Jessica me abordou assim que cheguei e me levou até uma sala ampla e arejada, onde outros integrantes se encontravam. Ela me apresentou a todos os diretores e membros e apesar de sentir alguns olhares céticos em cima de mim, percebi que grande parte do elenco parecia não ter preconceitos comigo.
Ela me explicou como funcionava tudo ali, e eu fiquei tão empolgada que prestei atenção em tudo o que Jessica me dizia com os olhos vidrados. Os outros diretores também foram gentis comigo, e vez ou outra respondiam as minhas dúvidas.
Recebi o roteiro da primeira peça e eu quase tive uma síncope. Eu não conseguia disfarçar o quão empolgada eu me sentia em estar ali. Percebi que o vencedor do CBA também estava na sala. Ele era um dos que me olharam de forma hostil, mas eu estava tão feliz que eu senti que nada nesse mundo seria capaz de me abalar.
Saí da Broadway com o roteiro da primeira peça que eu participaria, e encontrei Clara me esperando do outro lado da rua.
Seu cabelo era tão ruivo que às vezes parecia loiro, e seus olhos claros irradiavam tanta felicidade quanto os meus.
— Não acredito que estamos mesmo em Nova York. — Clara estava prestes a ter uma síncope.
— Nem eu! — exclamei, agitando na frente de seu rosto o roteiro da peça que eu iria participar — Precisamos visitar o Central Park!
Apesar de ser americana por parte de pai, eu só tinha ido em New Haven, cidade natal de papai. Não conhecia muito os EUA.
— Queria que os nossos amigos estivessem aqui. — Clara suspirou, com um olhar sonhador no rosto. Eu soube pela minha pesquisa que a banda do Arthur começou a fazer um burburinho internacional no mundo musical. Eles estavam adquirindo mais fama a cada dia, e meu peito se encheu de orgulho e saudades do Arthur. — Estou tão feliz por você, amiga!
Diego e Clara oficializaram o namoro, mas Barbara e Bernardo decidiram se separar, já que a loira havia conseguido o contrato com a Academia de Dança de Londres. Ela estava prestes a se tornar uma das bailarinas principais da companhia.

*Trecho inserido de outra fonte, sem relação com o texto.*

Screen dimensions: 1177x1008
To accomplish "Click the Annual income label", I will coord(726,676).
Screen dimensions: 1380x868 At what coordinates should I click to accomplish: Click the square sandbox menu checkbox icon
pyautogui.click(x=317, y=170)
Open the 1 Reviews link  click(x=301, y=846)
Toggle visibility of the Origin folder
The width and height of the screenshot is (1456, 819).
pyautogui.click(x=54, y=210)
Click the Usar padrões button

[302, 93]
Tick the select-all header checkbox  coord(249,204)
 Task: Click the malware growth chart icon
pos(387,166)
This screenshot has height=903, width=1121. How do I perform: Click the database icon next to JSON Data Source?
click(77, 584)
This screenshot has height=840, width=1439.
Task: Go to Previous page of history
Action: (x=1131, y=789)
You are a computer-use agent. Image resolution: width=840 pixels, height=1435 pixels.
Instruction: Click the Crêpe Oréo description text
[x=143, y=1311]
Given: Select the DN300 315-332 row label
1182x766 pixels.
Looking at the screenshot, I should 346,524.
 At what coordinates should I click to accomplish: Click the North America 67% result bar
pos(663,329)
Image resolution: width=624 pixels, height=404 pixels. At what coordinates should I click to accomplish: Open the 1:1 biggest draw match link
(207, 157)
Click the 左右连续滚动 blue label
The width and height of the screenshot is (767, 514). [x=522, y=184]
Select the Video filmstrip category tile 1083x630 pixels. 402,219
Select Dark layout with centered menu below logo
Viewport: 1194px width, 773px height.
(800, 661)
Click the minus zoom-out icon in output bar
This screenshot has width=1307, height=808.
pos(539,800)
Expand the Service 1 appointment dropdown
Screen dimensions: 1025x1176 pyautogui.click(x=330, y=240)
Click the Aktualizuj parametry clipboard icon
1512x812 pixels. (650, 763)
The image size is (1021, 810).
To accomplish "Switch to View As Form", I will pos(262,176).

Marlon começou sua própria Academia de dança no Brasil. O diferencial de sua academia é que ele vem acolhendo pessoas que sofreram/sofrem com racismo, homofobia, bullying e etc. Marlon, com uma pequena equipe, começou a ensinar dança para essas pessoas, e sua academia também tem sido muito procurada pelos resultados positivos que seu trabalho tem colhido constantemente.
Diego começou a sua própria banda de rock no Piauí. Ele alcançou muita visibilidade no CBA, e me dissera que já tinha algumas gravadoras interessadas em suas músicas. Ele e Clara lidavam bem com a distância.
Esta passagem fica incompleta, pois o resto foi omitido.